Azim, S., Bultema, L., de Kock, M., Osorio-Blanco, E. R., Calderón, M., Gonschior, J., et al. (2020). Environmental Liquid Cell Technique for Improved Electron Microscopic Imaging of Soft Matter in Solution. Microscopy and Microanalysis, xx(xx), xx-xx. doi:10.1017/S1431927620024654.

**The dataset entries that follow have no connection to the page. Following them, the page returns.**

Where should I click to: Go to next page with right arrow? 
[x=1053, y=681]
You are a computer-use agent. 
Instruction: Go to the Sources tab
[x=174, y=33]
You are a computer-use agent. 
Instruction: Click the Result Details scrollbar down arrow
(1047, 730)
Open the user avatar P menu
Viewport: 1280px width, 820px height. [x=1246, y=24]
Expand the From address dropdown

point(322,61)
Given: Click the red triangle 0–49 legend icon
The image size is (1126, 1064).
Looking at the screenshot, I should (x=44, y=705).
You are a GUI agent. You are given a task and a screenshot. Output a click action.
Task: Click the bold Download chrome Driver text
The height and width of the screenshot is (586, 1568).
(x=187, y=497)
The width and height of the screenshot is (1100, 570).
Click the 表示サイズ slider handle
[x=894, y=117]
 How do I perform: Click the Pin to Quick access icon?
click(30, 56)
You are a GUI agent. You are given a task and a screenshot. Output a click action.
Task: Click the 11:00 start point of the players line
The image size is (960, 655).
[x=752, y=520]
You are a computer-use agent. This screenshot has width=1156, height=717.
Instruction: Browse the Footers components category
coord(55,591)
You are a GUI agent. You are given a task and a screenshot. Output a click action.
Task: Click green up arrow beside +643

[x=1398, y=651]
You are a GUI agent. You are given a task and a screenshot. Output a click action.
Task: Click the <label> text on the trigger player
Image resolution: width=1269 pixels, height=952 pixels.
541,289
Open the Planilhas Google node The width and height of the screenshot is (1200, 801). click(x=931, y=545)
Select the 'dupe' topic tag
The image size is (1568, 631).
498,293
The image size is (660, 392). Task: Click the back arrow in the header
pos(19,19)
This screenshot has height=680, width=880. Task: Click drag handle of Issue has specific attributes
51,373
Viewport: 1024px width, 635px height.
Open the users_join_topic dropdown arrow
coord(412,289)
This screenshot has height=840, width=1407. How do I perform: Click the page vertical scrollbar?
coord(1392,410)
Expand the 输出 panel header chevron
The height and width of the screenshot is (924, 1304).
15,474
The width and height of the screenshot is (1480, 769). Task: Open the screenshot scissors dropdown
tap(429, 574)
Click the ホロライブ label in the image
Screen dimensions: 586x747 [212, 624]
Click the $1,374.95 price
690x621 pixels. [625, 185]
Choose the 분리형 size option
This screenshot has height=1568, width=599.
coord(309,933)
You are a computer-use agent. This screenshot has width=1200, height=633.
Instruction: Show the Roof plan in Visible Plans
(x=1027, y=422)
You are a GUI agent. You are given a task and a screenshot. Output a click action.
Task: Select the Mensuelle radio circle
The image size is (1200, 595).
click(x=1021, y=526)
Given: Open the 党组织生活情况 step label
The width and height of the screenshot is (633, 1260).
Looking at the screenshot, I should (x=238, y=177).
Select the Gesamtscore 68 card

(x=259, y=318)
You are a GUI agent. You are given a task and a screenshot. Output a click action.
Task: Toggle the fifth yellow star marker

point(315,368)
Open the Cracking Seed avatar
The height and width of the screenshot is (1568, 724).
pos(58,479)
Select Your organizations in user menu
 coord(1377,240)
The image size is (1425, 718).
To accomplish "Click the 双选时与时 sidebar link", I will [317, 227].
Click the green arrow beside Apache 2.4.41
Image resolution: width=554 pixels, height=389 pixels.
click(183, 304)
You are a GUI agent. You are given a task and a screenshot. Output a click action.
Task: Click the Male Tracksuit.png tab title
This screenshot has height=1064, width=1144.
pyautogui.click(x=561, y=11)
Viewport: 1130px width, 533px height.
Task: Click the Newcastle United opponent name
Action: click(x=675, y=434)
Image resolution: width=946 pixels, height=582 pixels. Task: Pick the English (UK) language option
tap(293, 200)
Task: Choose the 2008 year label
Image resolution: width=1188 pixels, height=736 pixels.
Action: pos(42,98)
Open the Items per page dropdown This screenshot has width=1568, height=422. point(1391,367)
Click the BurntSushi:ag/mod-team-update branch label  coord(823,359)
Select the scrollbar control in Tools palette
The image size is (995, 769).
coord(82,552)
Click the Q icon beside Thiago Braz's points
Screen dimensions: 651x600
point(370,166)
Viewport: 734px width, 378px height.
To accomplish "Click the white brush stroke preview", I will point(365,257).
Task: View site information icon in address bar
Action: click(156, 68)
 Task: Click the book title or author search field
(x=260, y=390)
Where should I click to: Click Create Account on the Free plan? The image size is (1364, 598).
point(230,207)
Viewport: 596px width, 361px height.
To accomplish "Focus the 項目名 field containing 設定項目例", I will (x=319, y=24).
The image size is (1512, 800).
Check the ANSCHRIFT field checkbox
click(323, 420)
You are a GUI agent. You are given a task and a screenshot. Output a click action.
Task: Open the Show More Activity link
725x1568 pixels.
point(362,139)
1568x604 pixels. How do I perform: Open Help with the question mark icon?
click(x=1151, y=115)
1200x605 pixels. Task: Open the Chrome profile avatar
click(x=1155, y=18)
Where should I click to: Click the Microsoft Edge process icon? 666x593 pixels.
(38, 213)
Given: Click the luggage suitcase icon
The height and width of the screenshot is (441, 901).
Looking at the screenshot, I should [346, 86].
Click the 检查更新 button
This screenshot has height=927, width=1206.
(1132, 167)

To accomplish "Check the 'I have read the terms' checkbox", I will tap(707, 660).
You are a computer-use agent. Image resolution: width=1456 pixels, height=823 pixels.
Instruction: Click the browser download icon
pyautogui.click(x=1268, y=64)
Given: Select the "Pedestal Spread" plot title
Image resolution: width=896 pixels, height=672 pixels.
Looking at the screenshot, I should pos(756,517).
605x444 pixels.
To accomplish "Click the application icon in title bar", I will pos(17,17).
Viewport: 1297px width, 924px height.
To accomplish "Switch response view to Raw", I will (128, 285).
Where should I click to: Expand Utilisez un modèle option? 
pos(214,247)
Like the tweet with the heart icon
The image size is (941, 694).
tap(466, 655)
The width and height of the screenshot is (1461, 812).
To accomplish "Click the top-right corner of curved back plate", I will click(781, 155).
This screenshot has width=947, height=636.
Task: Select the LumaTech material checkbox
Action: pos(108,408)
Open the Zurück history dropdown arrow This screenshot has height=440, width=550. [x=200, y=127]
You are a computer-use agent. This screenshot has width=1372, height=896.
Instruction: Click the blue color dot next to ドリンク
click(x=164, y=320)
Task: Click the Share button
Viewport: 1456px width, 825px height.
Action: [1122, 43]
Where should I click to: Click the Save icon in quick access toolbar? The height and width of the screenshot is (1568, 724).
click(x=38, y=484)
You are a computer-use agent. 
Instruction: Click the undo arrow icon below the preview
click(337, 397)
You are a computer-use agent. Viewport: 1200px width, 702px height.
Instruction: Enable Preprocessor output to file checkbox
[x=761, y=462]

Cite as: http://hdl.handle.net/21.11116/0000-0007-881A-3
Abstract
Liquid-phase transmission electron microscopy is a technique for simultaneous imaging of the structure and dynamics of specimens in a liquid environment. The conventional sample geometry consists of a liquid layer tightly sandwiched between two Si3N4 windows with a nominal spacing on the order of 0.5 μm. We describe a variation of the conventional approach, wherein the Si3N4 windows are separated by a 10-μm-thick spacer, thus providing room for gas flow inside the liquid specimen enclosure. Adjusting the pressure and flow speed of humid air inside this environmental liquid cell (ELC) creates a stable liquid layer of controllable thickness on the bottom window, thus facilitating high-resolution observations of low mass-thickness contrast objects at low electron doses. We demonstrate controllable liquid thicknesses in the range 160 ± 34 to 340 ± 71 nm resulting in corresponding edge resolutions of 0.8 ± 0.06 to 1.7 ± 0.8 nm as measured for immersed gold nanoparticles. Liquid layer thickness 40 ± 8 nm allowed imaging of low-contrast polystyrene particles. Hydration effects in the ELC have been studied using poly-N-isopropylacrylamide nanogels with a silica core. Therefore, ELC can be a suitable tool for in situ investigations of liquid specimens.